Award #Abstract #1828443
MRI: Development of a Real-world Microgrid Simulation/Testing Instrument
Microgrids are a powerful means of increasing the use of Renewable-Energy-Sources (RES), an important part of the evolution of both Smart Grids and distribution systems. The proposed microgrid testbed is an experimental and educational platform for companies, communities and research institutions that are developing solutions for the integration of RES and intelligent appliances. The microgrid testbed promotes the progress of science and fosters prosperity and welfare by advancing the integration of RES into the existing electric-grid while increasing the reliability of the grid. It will improve the overall energy efficiency by reducing peak-capacity requirements using developed techniques like demand-side management and new tools such as smart plug-in-vehicles deployment. This contributes to advance the state-of-the-art in microgrid infrastructure research. Results can improve future designs and deployments of microgrids while supporting the NSF-mission to promote the progress of science.

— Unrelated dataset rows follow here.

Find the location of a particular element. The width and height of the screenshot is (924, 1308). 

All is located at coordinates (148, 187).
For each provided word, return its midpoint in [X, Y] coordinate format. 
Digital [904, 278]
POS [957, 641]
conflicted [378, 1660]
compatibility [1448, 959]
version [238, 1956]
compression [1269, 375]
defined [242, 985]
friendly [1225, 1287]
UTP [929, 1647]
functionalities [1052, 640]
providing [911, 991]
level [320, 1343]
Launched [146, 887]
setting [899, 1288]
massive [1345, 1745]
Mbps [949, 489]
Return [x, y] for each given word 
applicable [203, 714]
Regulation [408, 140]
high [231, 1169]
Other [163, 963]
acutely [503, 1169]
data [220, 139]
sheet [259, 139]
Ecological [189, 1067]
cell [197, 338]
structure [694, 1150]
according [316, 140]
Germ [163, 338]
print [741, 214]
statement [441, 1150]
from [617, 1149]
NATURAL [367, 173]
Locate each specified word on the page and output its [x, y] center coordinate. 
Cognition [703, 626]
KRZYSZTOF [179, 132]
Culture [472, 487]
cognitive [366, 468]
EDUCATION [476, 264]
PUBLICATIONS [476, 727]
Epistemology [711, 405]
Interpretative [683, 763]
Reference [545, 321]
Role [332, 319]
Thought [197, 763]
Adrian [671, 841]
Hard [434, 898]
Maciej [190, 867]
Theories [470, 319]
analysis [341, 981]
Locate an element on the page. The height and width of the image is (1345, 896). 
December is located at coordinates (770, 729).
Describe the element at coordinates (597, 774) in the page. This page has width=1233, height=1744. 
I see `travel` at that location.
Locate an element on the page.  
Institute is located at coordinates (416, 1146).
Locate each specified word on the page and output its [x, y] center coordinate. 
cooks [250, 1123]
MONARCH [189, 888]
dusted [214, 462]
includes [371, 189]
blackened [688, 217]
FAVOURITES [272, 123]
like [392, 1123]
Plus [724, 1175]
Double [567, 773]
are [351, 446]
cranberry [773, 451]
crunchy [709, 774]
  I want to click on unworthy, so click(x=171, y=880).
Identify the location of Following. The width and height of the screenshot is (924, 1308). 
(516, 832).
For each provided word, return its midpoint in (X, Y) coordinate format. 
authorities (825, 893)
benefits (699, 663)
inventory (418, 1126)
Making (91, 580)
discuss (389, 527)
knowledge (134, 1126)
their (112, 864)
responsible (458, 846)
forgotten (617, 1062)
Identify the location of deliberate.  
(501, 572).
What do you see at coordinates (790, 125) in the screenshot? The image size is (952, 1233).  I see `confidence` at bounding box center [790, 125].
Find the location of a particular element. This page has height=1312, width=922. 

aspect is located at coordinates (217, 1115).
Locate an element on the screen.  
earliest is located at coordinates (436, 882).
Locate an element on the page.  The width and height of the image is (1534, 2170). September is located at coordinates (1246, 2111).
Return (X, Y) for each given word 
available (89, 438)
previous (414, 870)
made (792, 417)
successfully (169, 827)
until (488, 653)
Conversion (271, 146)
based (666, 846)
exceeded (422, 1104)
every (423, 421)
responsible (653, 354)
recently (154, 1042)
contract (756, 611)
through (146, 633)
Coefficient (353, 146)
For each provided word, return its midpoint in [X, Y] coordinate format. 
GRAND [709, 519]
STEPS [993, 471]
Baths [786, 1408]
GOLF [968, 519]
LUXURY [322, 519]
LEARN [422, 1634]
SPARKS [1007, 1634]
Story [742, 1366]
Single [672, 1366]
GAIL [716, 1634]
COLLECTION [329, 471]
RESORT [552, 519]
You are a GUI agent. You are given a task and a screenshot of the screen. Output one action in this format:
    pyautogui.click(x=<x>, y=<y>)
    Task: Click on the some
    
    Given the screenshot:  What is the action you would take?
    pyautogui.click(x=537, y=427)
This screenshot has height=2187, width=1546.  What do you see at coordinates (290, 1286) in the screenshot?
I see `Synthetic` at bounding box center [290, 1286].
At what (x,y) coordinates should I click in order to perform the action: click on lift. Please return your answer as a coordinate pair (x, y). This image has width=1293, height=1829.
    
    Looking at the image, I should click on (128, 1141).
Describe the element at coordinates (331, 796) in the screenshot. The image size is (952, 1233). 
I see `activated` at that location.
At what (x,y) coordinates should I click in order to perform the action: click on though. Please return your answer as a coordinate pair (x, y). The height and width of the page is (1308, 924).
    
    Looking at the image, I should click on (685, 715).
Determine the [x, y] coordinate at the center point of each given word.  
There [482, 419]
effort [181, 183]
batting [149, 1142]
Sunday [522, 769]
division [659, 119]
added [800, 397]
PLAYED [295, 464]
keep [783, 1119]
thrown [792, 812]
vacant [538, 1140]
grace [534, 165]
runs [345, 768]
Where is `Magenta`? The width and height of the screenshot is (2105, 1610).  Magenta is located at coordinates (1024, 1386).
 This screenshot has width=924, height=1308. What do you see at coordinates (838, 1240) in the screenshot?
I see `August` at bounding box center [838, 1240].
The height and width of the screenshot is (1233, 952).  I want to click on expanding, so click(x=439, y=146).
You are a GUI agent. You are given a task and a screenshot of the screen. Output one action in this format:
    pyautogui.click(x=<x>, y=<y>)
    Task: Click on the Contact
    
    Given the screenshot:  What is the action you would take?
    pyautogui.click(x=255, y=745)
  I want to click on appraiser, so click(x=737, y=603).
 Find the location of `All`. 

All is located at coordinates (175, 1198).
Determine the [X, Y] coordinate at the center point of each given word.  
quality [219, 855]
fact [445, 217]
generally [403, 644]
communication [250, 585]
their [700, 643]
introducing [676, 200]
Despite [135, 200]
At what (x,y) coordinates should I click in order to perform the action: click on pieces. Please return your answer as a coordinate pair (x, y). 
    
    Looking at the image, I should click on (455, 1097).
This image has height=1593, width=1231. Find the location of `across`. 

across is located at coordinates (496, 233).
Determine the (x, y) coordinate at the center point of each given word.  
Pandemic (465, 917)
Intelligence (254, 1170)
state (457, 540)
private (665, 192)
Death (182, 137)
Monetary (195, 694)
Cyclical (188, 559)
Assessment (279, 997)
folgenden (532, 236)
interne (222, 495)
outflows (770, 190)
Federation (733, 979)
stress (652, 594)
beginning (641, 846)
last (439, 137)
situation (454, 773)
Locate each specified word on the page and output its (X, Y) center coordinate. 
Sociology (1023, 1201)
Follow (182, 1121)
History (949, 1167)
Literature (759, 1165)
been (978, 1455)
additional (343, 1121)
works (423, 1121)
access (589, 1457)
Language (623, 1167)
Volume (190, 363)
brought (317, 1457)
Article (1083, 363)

The microgrid testbed integrates experimental research, development and education platforms in a single operational system. It is designed to run experiments at all levels of controls to conduct research on microgrids and smart grids, RES, energy storage, visualization of scenarios, cooperative control among distributed generators, and energy management systems. The facility is composed of a real-time simulator (RT-Lab) and an inverter-based setup, two electronic DC power-sources, loads, a 1kW PV-array on the rooftop of the building and two computers. The setup consists of four inverter-based-generators controlled by intelligent controllers and the RT-Lab to make them flexible enough to simulate DC and AC microgrids. One inverter-based-generator has a back-to-back configuration to emulate different kinds of energy sources and analyze the behavior in the DC-link. The system can also be connected to the public grid to test interactions between both. Further, the system will have capabilities to program some faults and test power quality problems. One of the key capabilities of the facility is the flexibility to change the software and firmware of each converter by using open firmware converters and intelligent control units. This provides a platform to attract researchers, government agencies and the community into microgrid-related activities.
This award reflects NSF’s statutory mission and has been deemed worthy of support through evaluation using the Foundation’s intellectual merit and broader impacts review criteria.